## Work to complete
Your response must be made up of each line in the data below that contains the string "sidebar".

## Records for the task
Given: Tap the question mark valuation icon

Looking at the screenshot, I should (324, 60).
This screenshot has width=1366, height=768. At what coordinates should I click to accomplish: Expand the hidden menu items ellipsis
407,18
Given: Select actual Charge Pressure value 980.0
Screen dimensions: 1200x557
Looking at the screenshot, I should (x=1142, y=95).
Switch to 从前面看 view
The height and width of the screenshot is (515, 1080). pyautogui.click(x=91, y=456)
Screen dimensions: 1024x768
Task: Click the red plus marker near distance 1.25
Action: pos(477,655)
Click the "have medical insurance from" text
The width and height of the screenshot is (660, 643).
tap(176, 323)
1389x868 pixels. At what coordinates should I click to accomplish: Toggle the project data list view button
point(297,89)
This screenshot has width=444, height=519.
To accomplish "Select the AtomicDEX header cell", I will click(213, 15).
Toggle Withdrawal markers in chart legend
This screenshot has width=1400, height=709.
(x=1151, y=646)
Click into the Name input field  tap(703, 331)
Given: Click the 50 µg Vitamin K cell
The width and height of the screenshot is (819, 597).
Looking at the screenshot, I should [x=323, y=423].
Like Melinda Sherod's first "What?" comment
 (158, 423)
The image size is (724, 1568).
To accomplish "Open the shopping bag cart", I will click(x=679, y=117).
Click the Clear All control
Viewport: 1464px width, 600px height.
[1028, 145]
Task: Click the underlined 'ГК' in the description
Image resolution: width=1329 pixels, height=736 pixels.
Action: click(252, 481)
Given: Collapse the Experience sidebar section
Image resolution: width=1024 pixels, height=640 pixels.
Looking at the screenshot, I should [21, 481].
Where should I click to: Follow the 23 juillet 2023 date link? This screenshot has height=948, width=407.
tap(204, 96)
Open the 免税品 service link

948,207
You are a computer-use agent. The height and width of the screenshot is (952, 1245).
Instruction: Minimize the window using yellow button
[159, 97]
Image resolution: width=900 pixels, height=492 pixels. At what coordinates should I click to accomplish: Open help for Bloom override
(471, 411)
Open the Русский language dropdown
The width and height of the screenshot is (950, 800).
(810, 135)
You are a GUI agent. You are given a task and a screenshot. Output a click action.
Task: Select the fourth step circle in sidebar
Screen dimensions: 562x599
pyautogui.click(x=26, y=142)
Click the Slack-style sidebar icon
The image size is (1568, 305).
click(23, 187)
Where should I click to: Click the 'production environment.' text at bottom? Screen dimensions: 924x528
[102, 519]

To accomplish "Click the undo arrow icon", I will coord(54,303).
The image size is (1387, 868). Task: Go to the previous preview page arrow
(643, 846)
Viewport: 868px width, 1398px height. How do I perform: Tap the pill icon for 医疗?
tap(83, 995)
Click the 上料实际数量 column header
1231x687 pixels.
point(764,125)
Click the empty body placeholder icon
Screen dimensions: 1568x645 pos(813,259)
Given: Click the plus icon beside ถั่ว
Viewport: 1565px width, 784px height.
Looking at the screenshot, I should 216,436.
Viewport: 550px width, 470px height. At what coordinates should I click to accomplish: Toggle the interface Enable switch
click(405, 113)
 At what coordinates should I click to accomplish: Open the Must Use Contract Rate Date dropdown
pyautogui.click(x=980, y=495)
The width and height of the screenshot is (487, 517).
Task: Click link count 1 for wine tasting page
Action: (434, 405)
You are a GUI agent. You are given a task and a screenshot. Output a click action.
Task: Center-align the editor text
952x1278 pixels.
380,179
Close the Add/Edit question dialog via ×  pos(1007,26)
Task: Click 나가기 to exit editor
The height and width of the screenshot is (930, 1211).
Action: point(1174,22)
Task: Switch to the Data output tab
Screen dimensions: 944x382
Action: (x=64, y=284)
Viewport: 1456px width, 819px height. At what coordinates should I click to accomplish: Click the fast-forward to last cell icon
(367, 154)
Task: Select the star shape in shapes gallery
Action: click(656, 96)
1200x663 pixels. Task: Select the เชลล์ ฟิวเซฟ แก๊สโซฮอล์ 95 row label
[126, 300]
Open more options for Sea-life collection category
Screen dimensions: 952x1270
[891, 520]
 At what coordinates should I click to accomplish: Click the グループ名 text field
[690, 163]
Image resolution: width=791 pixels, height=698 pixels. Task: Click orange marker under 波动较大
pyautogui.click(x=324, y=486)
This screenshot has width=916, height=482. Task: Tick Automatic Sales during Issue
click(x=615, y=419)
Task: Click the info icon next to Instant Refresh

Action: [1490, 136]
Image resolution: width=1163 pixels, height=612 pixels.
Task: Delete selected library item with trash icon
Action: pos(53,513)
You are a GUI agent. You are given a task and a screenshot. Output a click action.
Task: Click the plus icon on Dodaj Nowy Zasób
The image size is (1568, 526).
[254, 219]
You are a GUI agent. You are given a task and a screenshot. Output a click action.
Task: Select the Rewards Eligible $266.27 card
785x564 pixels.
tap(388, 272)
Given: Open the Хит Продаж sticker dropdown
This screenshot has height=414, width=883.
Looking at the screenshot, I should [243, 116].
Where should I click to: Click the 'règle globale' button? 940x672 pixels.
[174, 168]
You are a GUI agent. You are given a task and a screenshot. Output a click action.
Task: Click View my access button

## Expected answer
Given: Collapse the Experience sidebar section
Task: Select the fourth step circle in sidebar
Click the Slack-style sidebar icon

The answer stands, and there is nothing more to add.